* **Tasks**
1. Repeat the passage describing the smoking substitute figures word for word, starting at "Figure 1A is" and ending at "the present disclosure.".
2. Reproduce the lines of the listing starting at the one containing "[Sort direction: Descending] (984, 332)" and ending at the end of the listing, leaving out any pictures.

* **Quoted passage**
━━━━
So that the invention may be understood, and so that further aspects and features thereof may be appreciated, embodiments illustrating the principles of the invention will now be discussed in further detail with reference to the accompanying figures, in which:

Figure 1A is a front view of a smoking substitute system, according to a first embodiment, in an engaged position;
Figure 1B is a front view of smoking substitute system of the first embodiment in a disengaged position;
Figure 1C is a section view of a smoking substitute apparatus of the first embodiment;
Figure 2A is a front view of a second embodiment of a smoking substitute system with a consumable of the system engaged with a device of the system;
Figure 2B is a front view of the second embodiment of the smoking substitute system with the consumable of the system disengaged from the device;
Figure 2C is a schematic of the consumable of the second embodiment of the substitute smoking system; and
Figure 3A is a sectional view of a flavour delivery article, in the form of a capsule, according to an embodiment of the present disclosure.
━━━━
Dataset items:
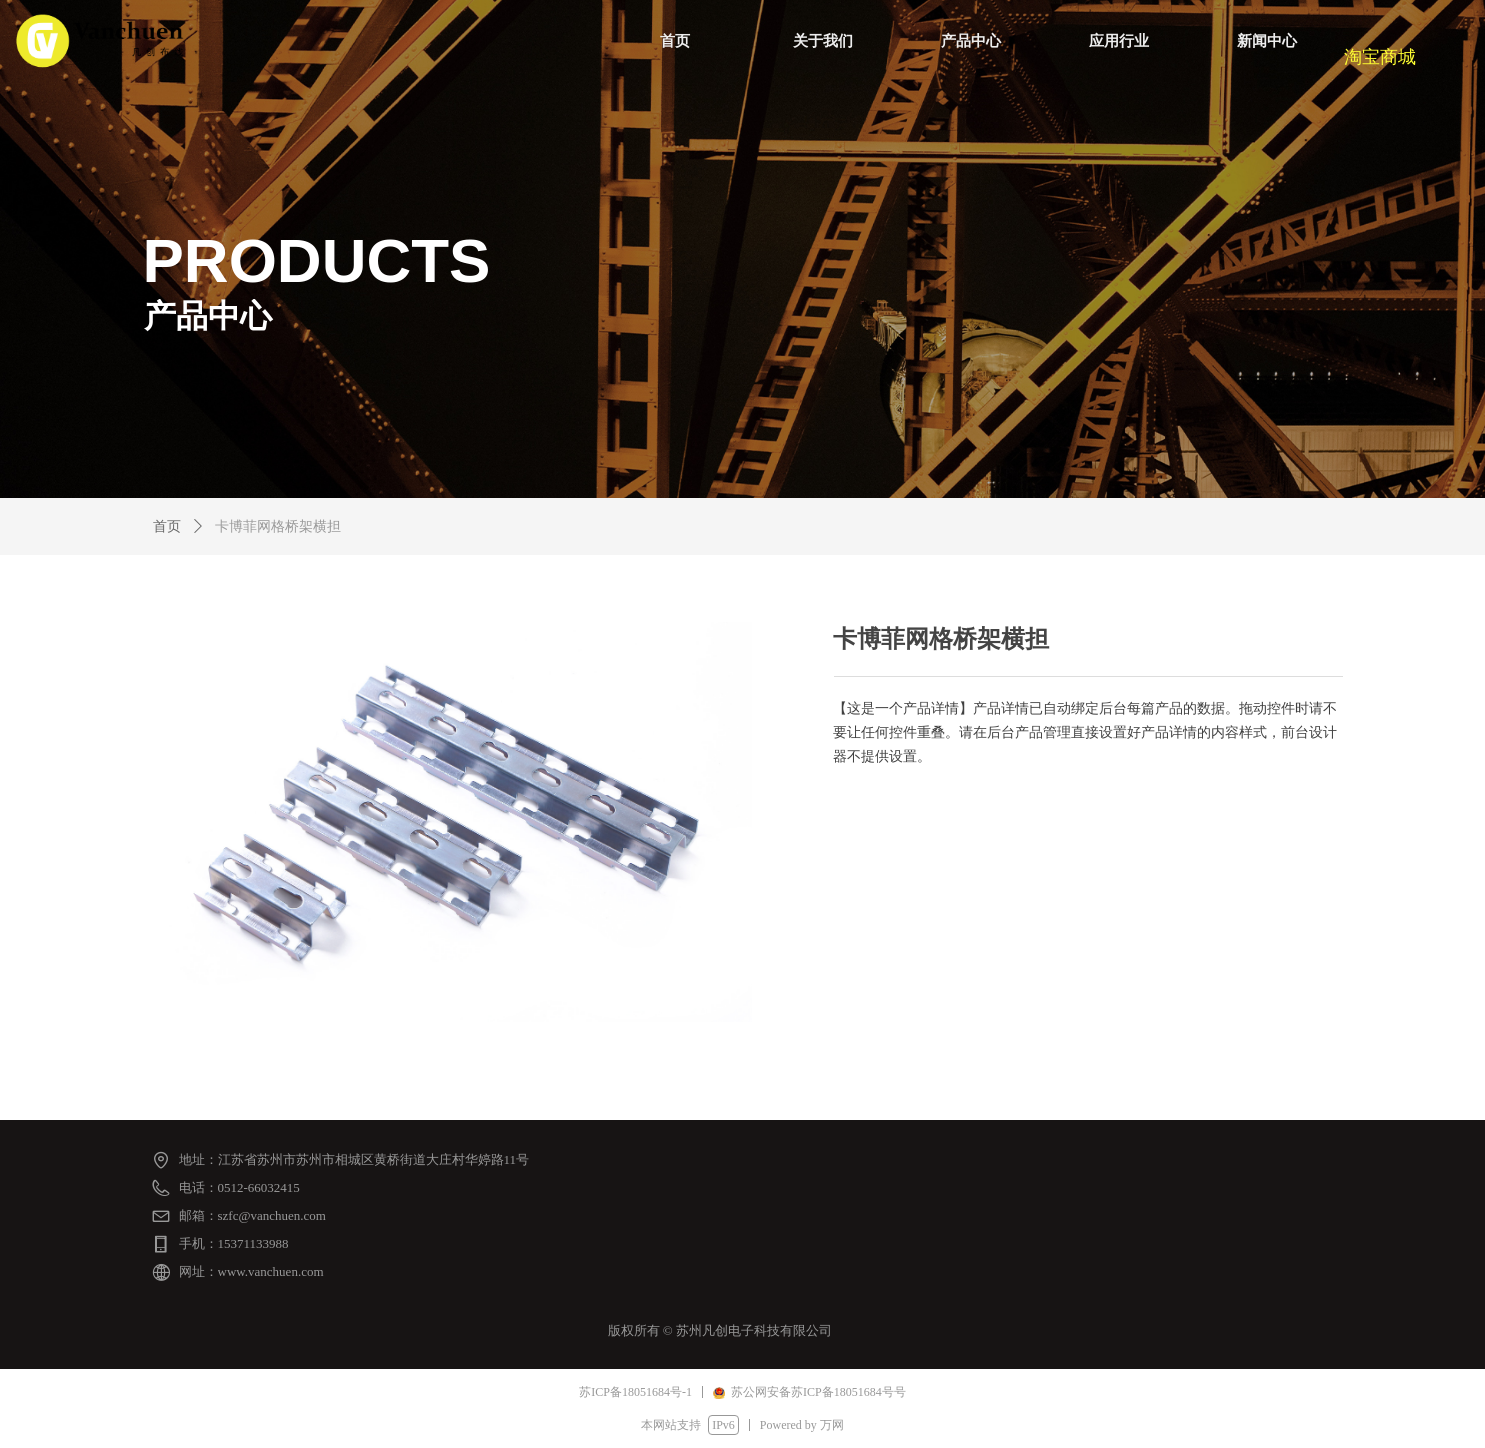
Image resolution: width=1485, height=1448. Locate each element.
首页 (167, 526)
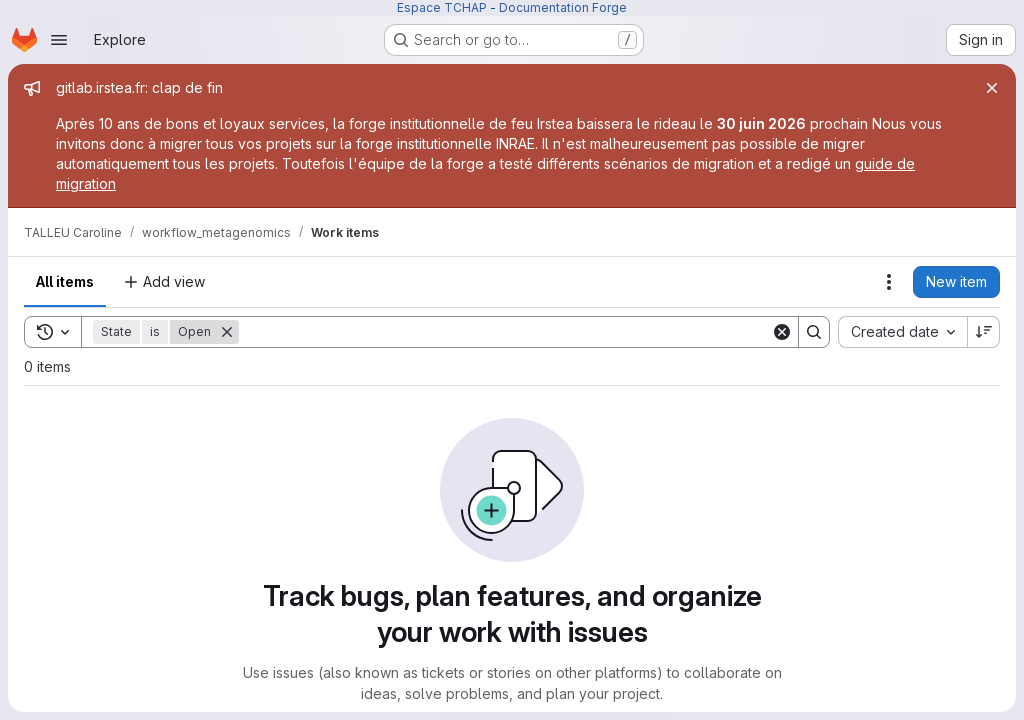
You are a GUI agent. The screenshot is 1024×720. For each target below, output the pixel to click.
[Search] (505, 332)
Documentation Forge (563, 7)
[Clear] (782, 332)
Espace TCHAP (442, 7)
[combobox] (902, 332)
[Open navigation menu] (59, 40)
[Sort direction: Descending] (984, 332)
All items (65, 281)
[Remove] (227, 332)
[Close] (992, 88)
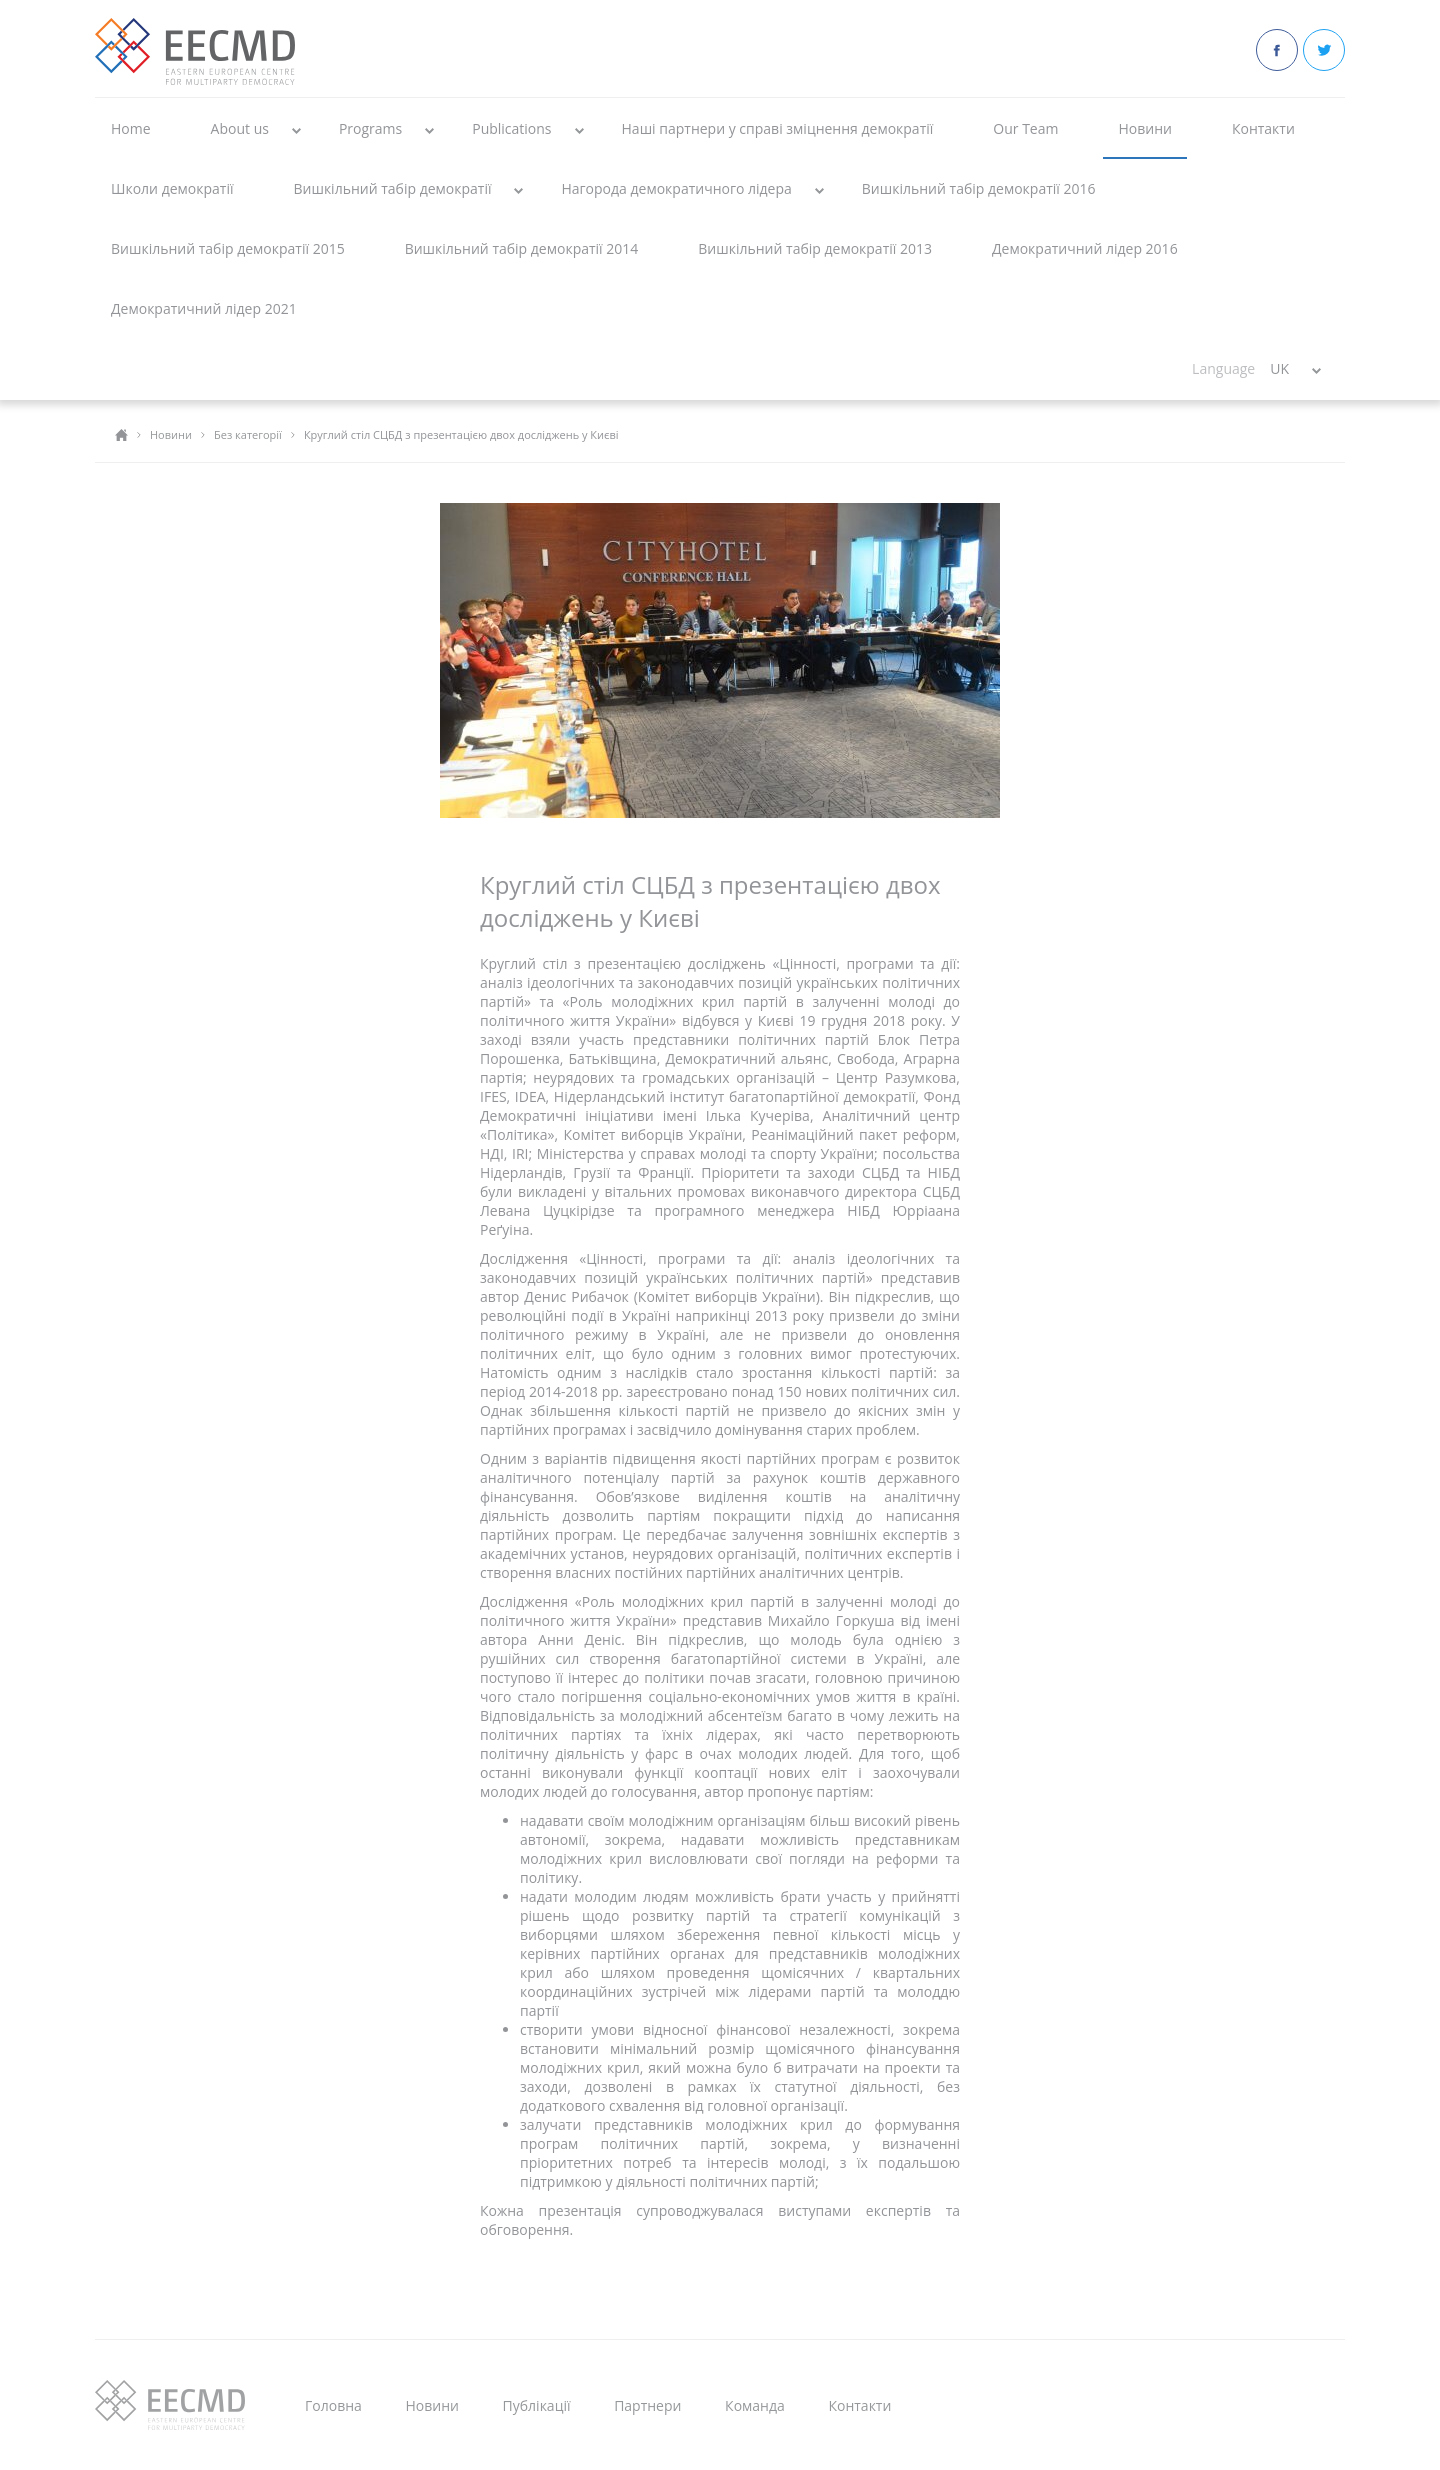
━━━━
* **List of solutions**
1.
Figure 1A is a front view of a smoking substitute system, according to a first embodiment, in an engaged position;
Figure 1B is a front view of smoking substitute system of the first embodiment in a disengaged position;
Figure 1C is a section view of a smoking substitute apparatus of the first embodiment;
Figure 2A is a front view of a second embodiment of a smoking substitute system with a consumable of the system engaged with a device of the system;
Figure 2B is a front view of the second embodiment of the smoking substitute system with the consumable of the system disengaged from the device;
Figure 2C is a schematic of the consumable of the second embodiment of the substitute smoking system; and
Figure 3A is a sectional view of a flavour delivery article, in the form of a capsule, according to an embodiment of the present disclosure.

2.
[Sort direction: Descending] (984, 332)
All items (65, 281)
[Remove] (227, 332)
[Close] (992, 88)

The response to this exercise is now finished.